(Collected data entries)
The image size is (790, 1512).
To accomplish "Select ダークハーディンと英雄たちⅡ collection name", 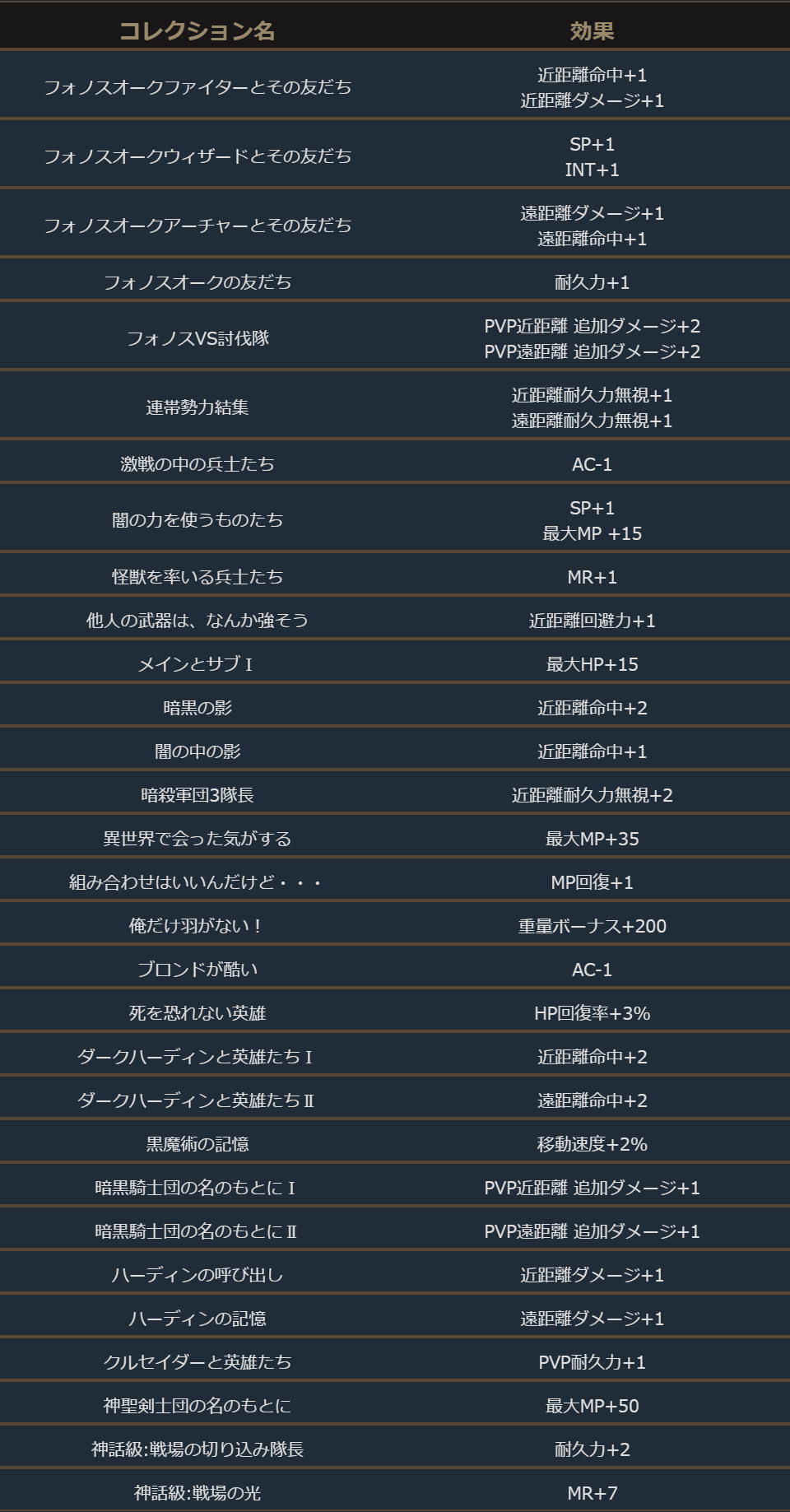I will [x=196, y=1100].
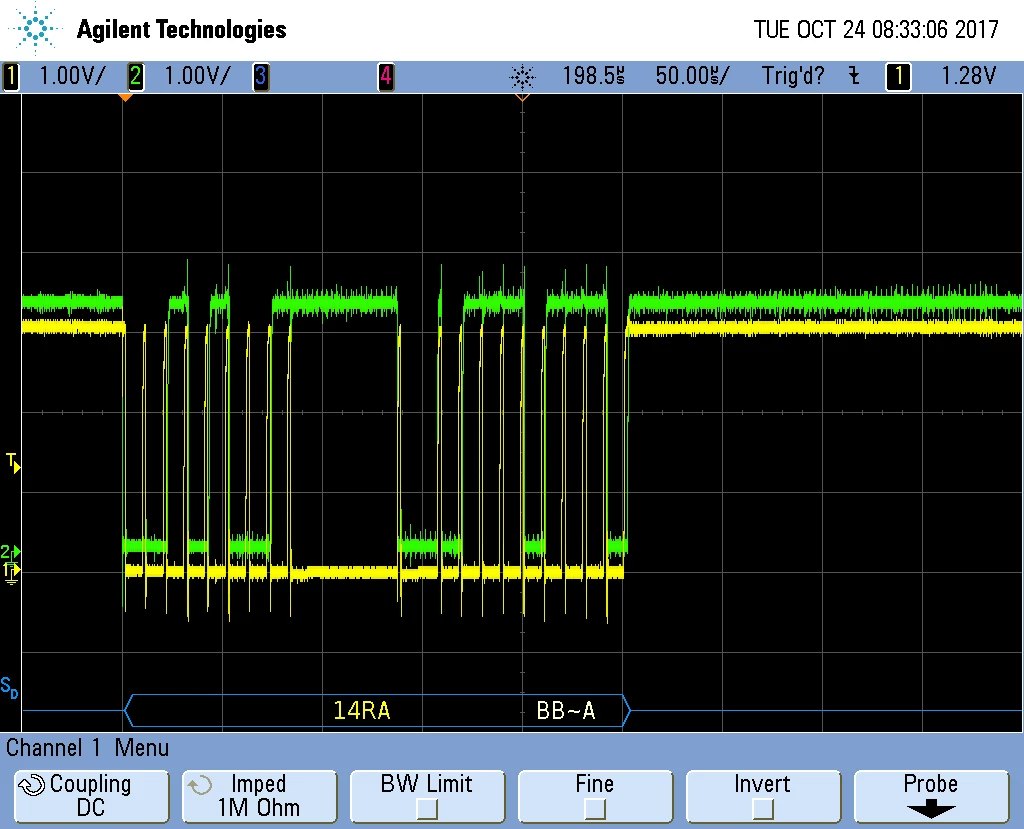Select the channel 1 indicator badge

coord(10,76)
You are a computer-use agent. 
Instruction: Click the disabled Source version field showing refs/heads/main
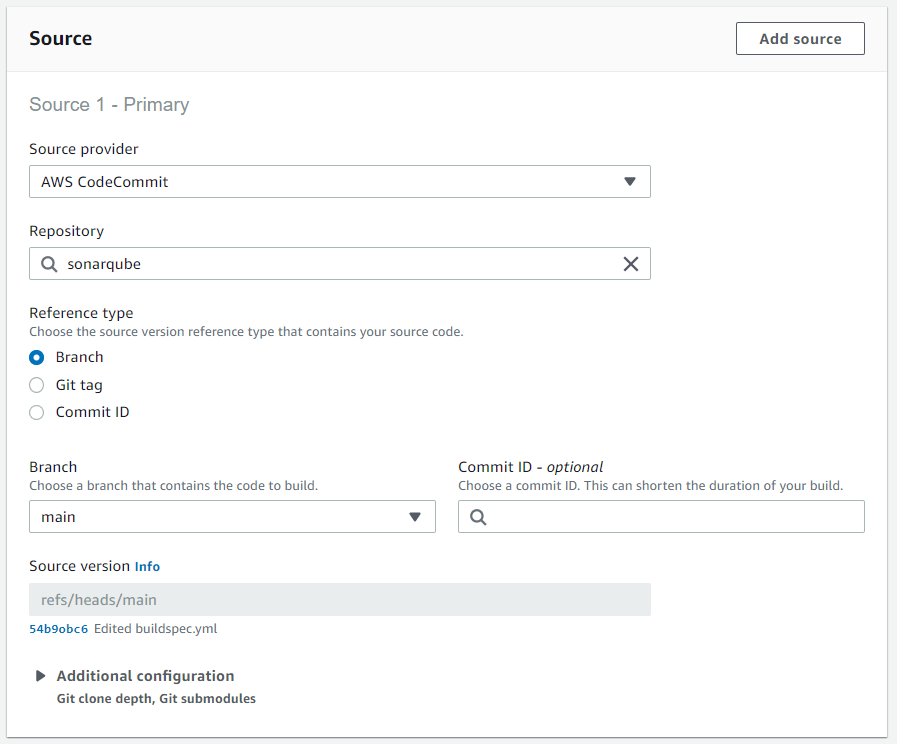tap(340, 599)

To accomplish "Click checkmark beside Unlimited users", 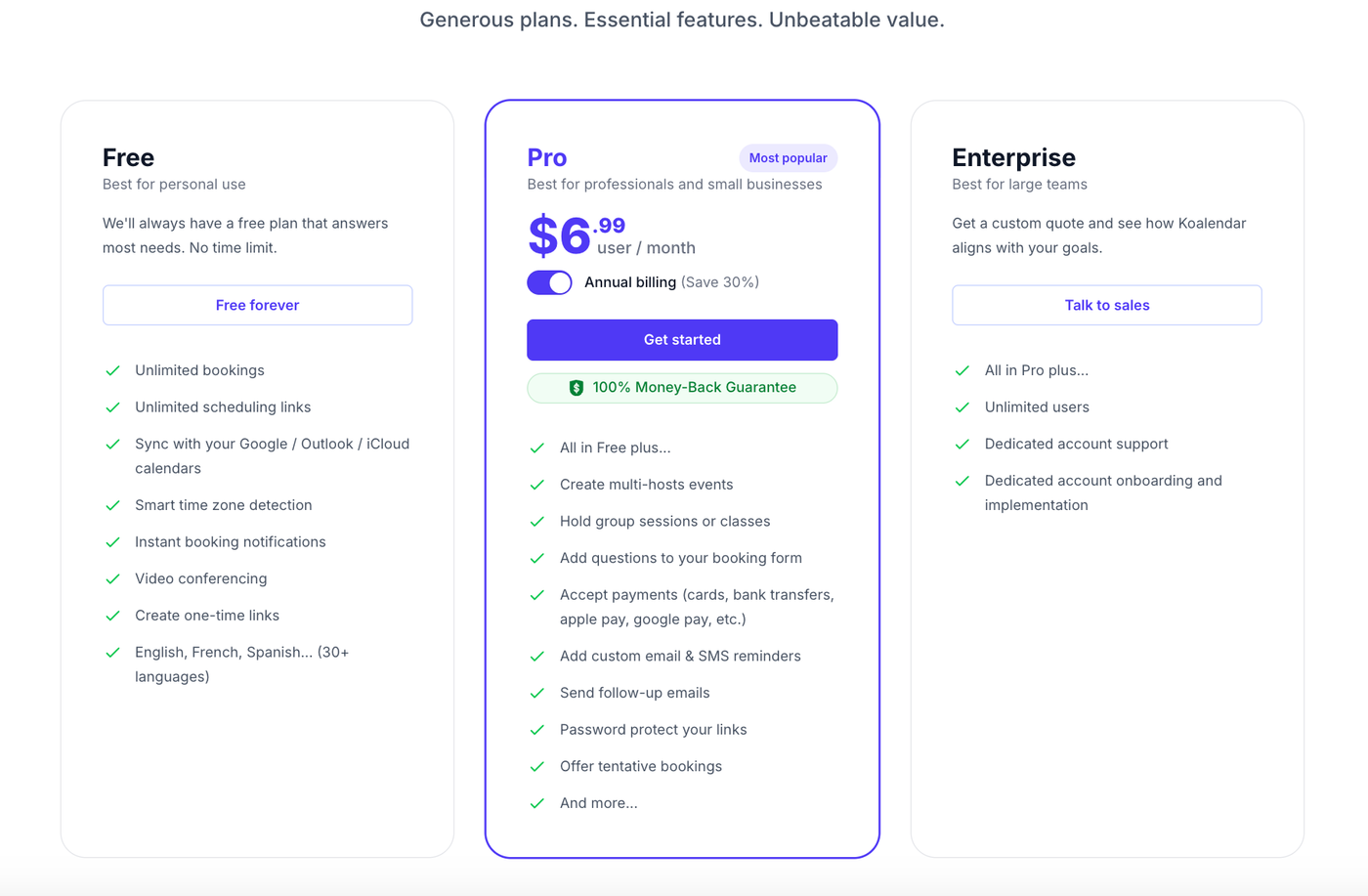I will [x=962, y=407].
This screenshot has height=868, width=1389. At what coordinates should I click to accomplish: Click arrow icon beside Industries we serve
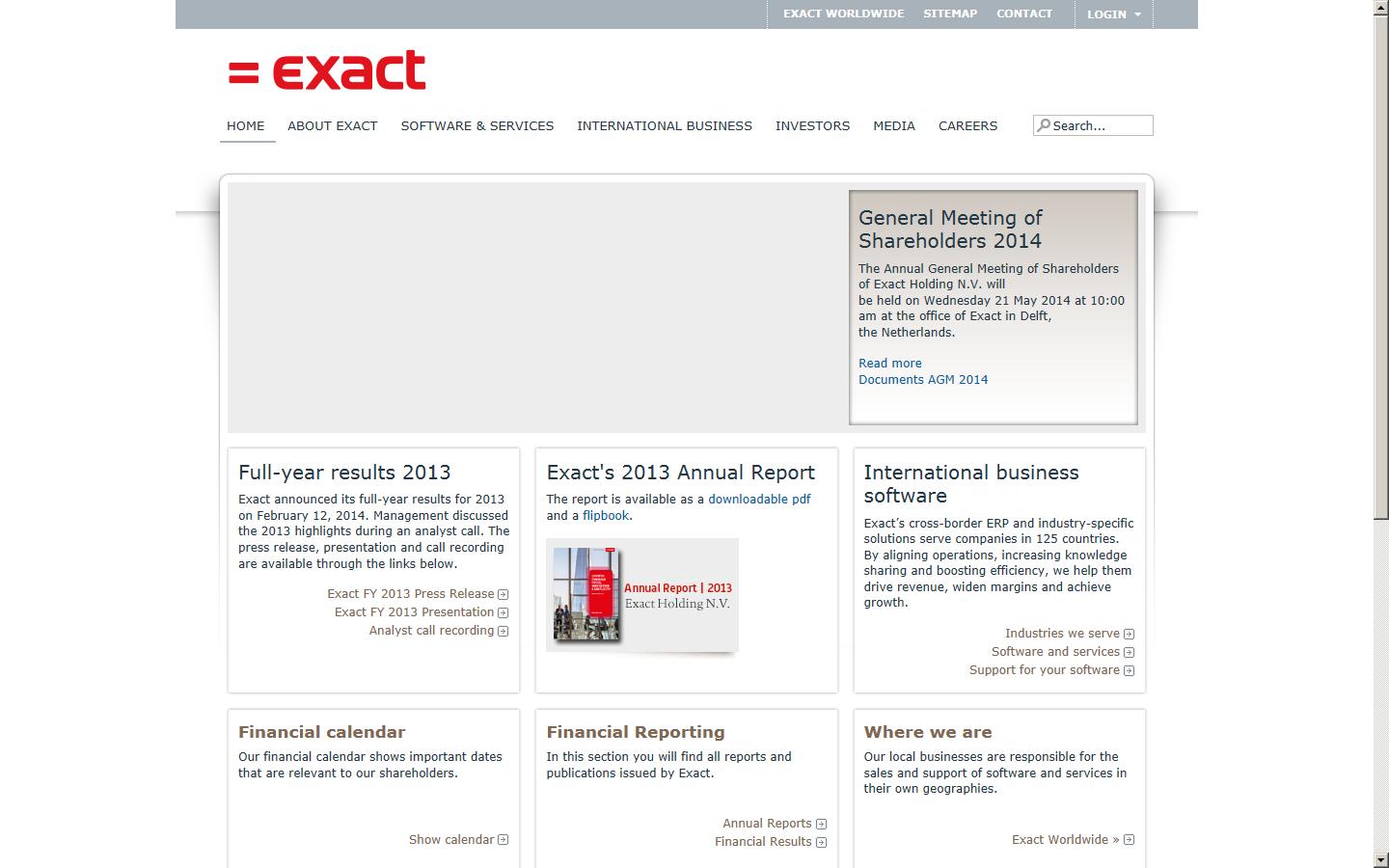tap(1129, 634)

Exercise >> An acceptable answer holds exactly the lines from the one with "This screenshot has" through the end of the entries above, both ends kept, and no pictures at all.

Output of the task >>
This screenshot has height=868, width=1389. At what coordinates should I click to accomplish: Click arrow icon beside Industries we serve
tap(1129, 634)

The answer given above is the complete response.